Polonium 210 ejects alpha particles, a particularly high-energy form of radiation, but one which cannot penetrate surfaces as thin as a sheet of paper. Intact skin is enough to stop the damaging particles, so polonium 210 is only toxic if it is ingested or inhaled. Once it is inside the body, however, the alpha particles wreak havoc, depositing huge amounts of energy into living tissue and causing widespread cell death. The pathologists who conducted Litvinenko’s autopsy skipped some tests for fear of contaminating themselves; one called the procedure “one of the most dangerous post-mortem examinations ever undertaken in the Western world.”
After a victim ingests polonium 210, the U.S. Centers for Disease Control and Prevention says half or more of the substance would travel to the gastrointestinal tract and be excreted. The rest would travel the bloodstream and concentrate in soft tissues — primarily the kidneys, spleen and liver — and in bone marrow. Vomiting, pain and severe internal bleeding would occur within hours, and death within weeks. Litvinenko’s wife testified that her husband fell horribly ill the same night he drank tea with two Russian men at the Millennium Hotel’s Pine Bar. He died 22 days later of multiple organ failure, including heart and bone marrow failure.

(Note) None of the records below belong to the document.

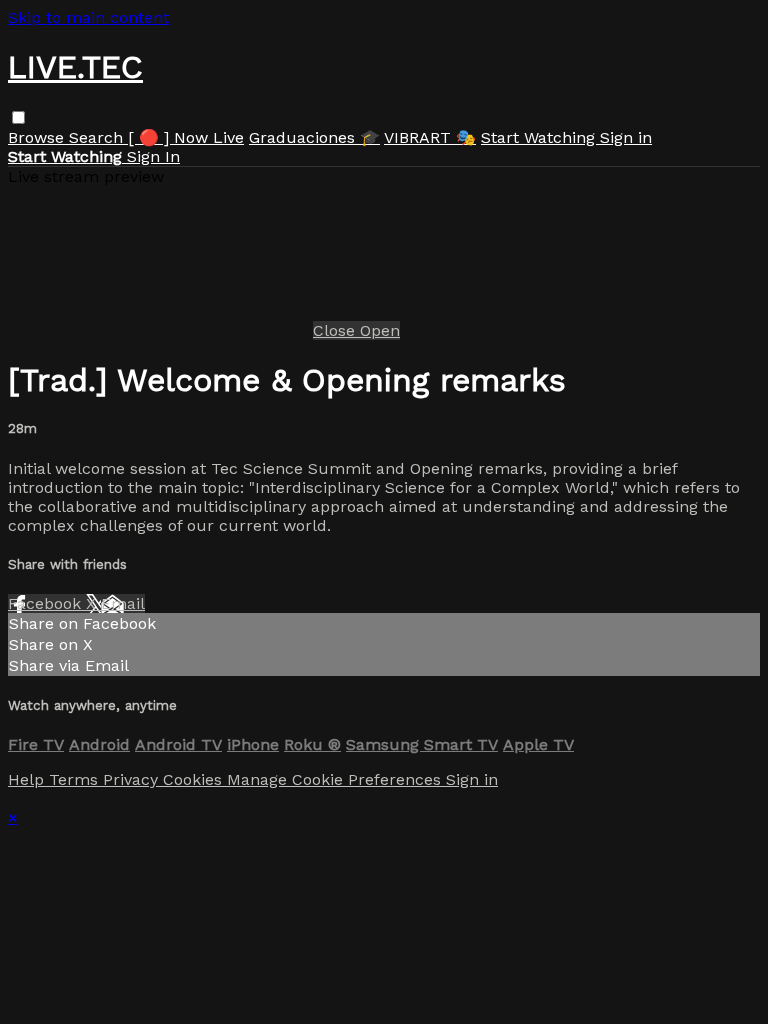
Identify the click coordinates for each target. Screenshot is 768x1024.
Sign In (153, 156)
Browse (38, 137)
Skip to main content (88, 17)
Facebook (47, 603)
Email (123, 603)
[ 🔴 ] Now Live (186, 137)
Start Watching (540, 137)
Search (98, 137)
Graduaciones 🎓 (314, 137)
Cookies (195, 779)
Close (336, 330)
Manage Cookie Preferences (336, 779)
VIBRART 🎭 (430, 137)
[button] (18, 117)
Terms (76, 779)
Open (380, 330)
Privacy (133, 779)
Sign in (626, 137)
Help (28, 779)
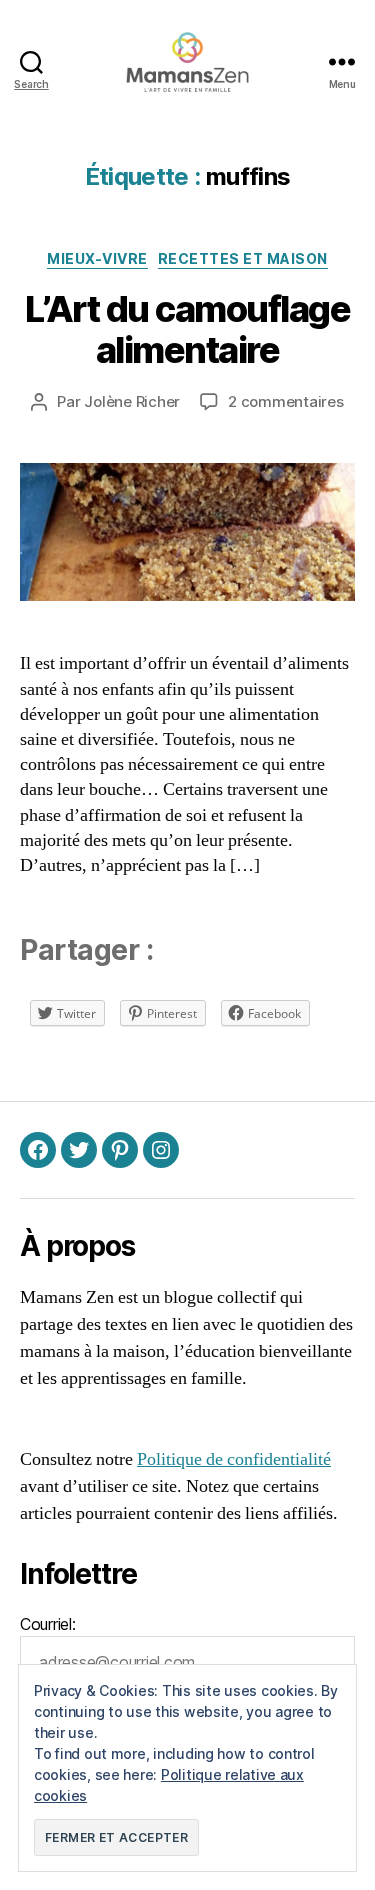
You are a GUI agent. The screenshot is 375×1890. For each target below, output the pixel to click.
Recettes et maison (243, 258)
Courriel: (48, 1624)
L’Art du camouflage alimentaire (188, 329)
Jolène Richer (132, 401)
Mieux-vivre (97, 258)
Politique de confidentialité (234, 1459)
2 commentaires (285, 401)
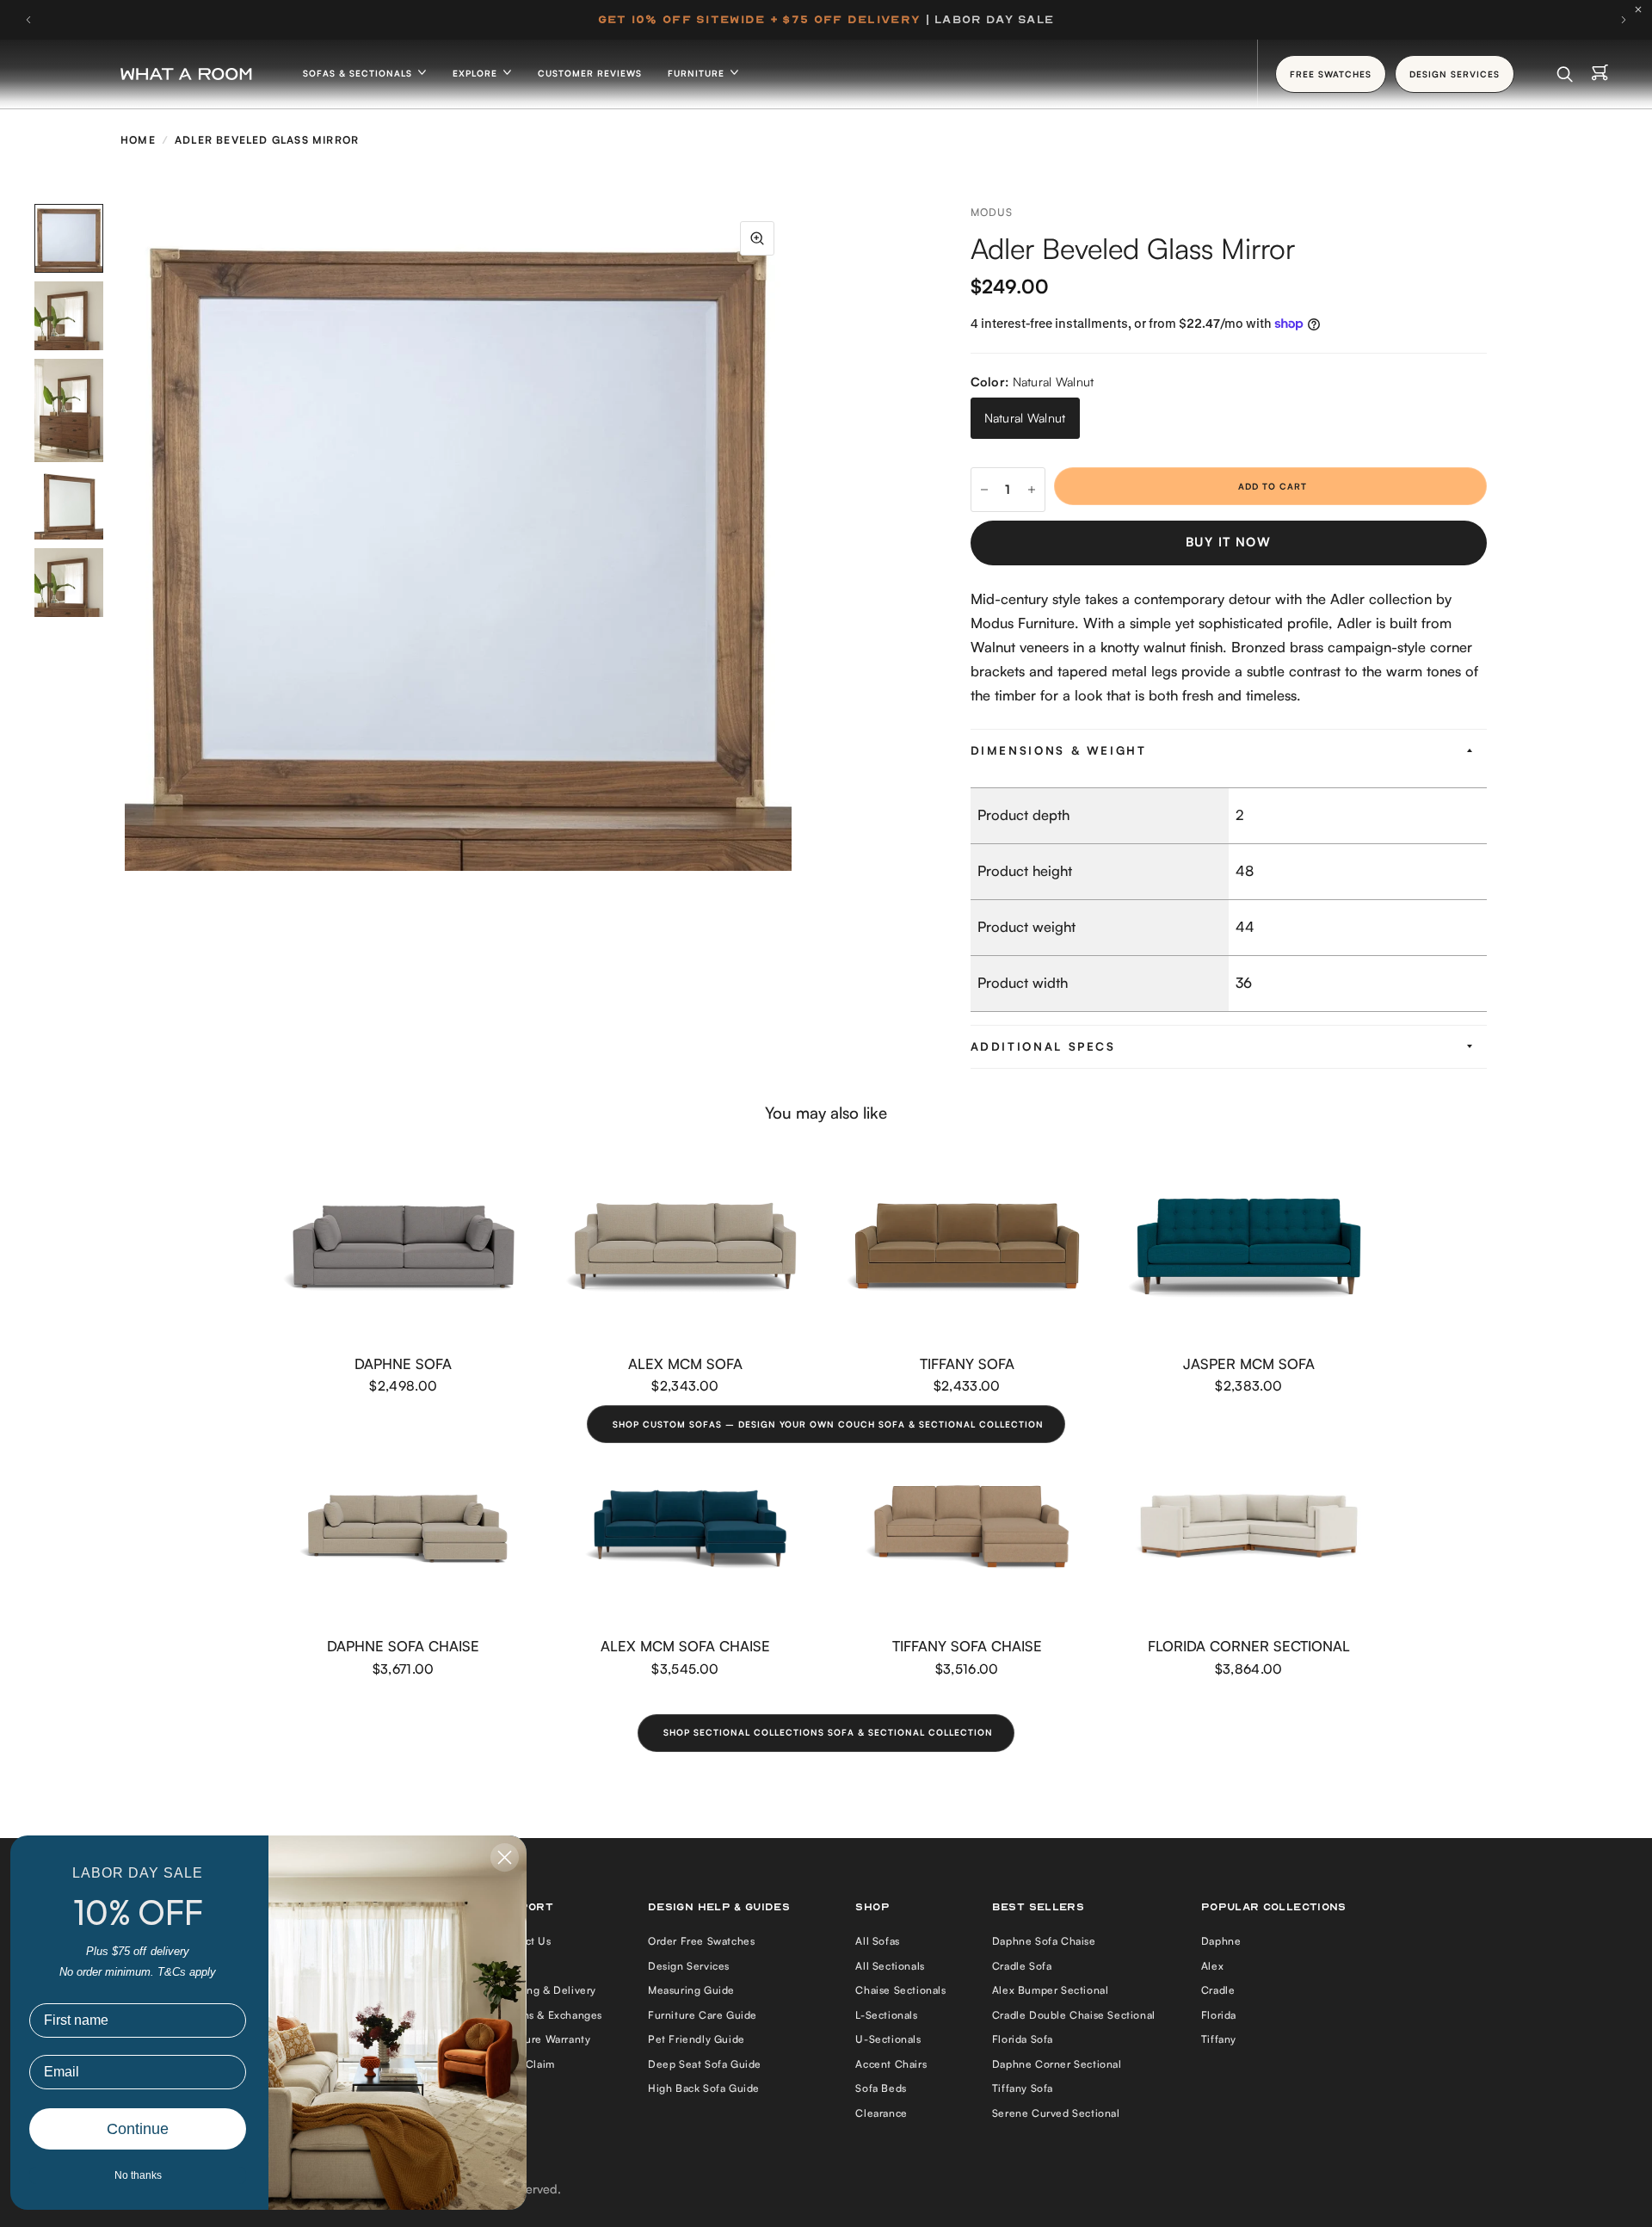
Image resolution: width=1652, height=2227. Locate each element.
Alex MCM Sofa (685, 1363)
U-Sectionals (888, 2039)
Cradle (1218, 1989)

Polonium 210 is found naturally in the environment. We are continually exposed to trace amounts of it through air, water and even our food (smokers have higher concentrations in their bodies, because polonium 210 accumulates in tobacco plants.) But the isotope is only commercially available in minute quantities. To manufacture a large enough dose of polonium 210 to poison someone requires sophisticated equipment. Inquiry experts agreed that the quantity of polonium that Litvinenko ingested could only be created by bombarding bismuth, another element, with neutrons in a nuclear reactor. Though one expert disagreed, another testified that the only facilities with those capabilities are in Russia.

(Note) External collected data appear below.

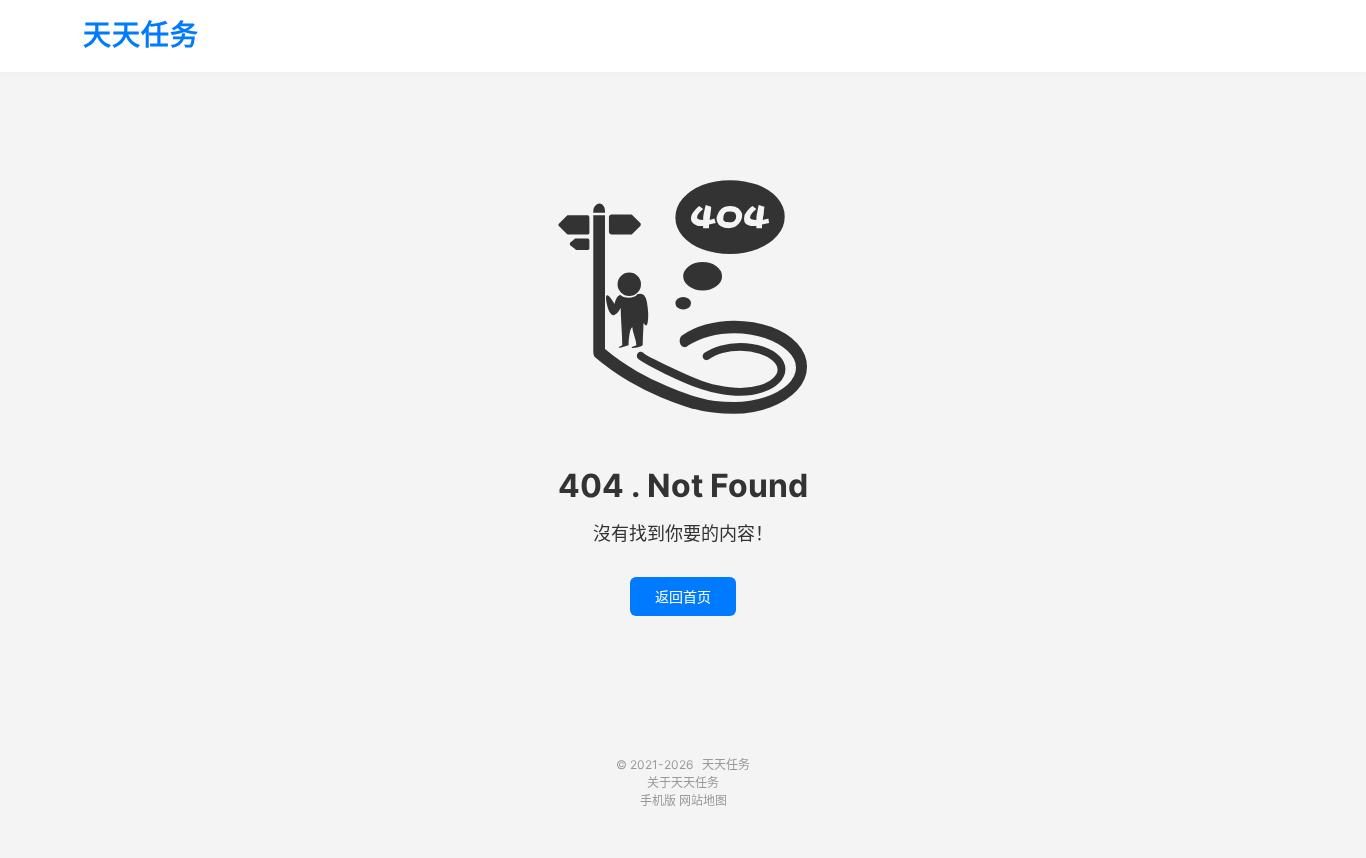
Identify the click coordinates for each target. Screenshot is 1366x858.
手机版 (658, 800)
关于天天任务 (683, 782)
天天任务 (141, 36)
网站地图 (703, 800)
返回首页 (683, 596)
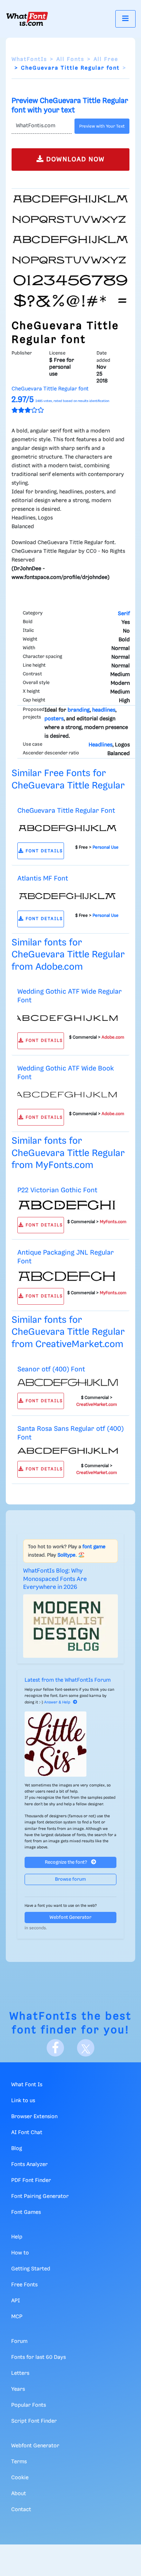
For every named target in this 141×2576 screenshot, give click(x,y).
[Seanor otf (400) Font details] (67, 1383)
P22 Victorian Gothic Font (57, 1190)
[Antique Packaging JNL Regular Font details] (67, 1276)
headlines (103, 710)
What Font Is (26, 2085)
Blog (16, 2149)
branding (79, 710)
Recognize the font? (66, 1862)
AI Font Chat (26, 2133)
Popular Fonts (28, 2405)
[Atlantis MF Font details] (67, 896)
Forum (19, 2341)
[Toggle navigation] (125, 18)
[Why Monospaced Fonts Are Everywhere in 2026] (70, 1626)
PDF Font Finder (31, 2180)
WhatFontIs (29, 59)
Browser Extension (34, 2117)
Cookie (20, 2478)
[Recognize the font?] (70, 1744)
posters (54, 719)
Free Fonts (24, 2285)
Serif (124, 614)
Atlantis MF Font (42, 878)
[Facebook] (55, 2048)
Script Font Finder (34, 2421)
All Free (106, 59)
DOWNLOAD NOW (74, 159)
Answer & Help (57, 1702)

After Litvinenko’s death, investigators found traces of polonium 210 all over the Pine Bar. They also found traces on a passport photo of one of the Russian men Litvinenko met, in hotel rooms they rented, at restaurants they visited and aboard British Airways aircraft flying the London-Moscow route. The news caused a minor panic as thousands of Brits jammed the U.K.’s National Health Service hotline, wondering if they had been poisoned too. 787 people were offered urine tests. A fraction of them were found to have been exposed to the polonium 210, but the investigators concluded the public health risks from the Litvinenko incident were low.